En guise de réponse, l’ambassa­deur russe auprès de l’Onu, Vitali Tchourkine, a accusé Washington d’avoir violé un engagement de ne pas viser les positions syriennes. Cet incident est « un mauvais présage » pour le maintien de l’accord améri­cano-russe en Syrie, a-t-il estimé, tout en se refusant cependant à déclarer cet accord caduc. « C’est un grand point d’interrogation », a-t-il affirmé. « J’espère qu’ils (les Etats-Unis) vont trouver un moyen de nous convaincre et de convaincre tout le monde qu’ils sont sérieux à propos d’un règlement politique en Syrie et à propos de la lutte contre les terro­ristes ».

Des termes durs, pour le moins qu’on puisse dire, et qui mettent Washington dans l’embarras, d’au­tant plus que sa politique en Syrie est de plus en plus ambiguë. Une ambi­guïté qui risque de perdurer encore jusqu’aux élections américaines et à la venue d’un nouveau président. Entre-temps, il semble que ce soit les Russes qui mènent la danse.

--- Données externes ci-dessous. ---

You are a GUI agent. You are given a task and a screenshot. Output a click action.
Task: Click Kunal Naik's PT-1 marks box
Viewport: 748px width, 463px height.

« Le dilemme pour les Américains, réside dans le fait que pour soutenir l’opposition, ils sont toujours ame­nés à soutenir d’une manière ou d’une autre des groupes islamistes extrémistes proches soit de l’Etat islamique soit d’Al-Qaëda », estime notre diplomate. Selon lui, ce facteur a rendu la politique américaine en Syrie stérile et sans but précis. « Par contre, les Russes, ayant des objec­tifs clairs, ont pu adopter une straté­gie facile à déchiffrer. Une contra­diction qui rend pour l’heure tout accord entre Russes et Américains irréaliste et difficile à appliquer », conclut-il.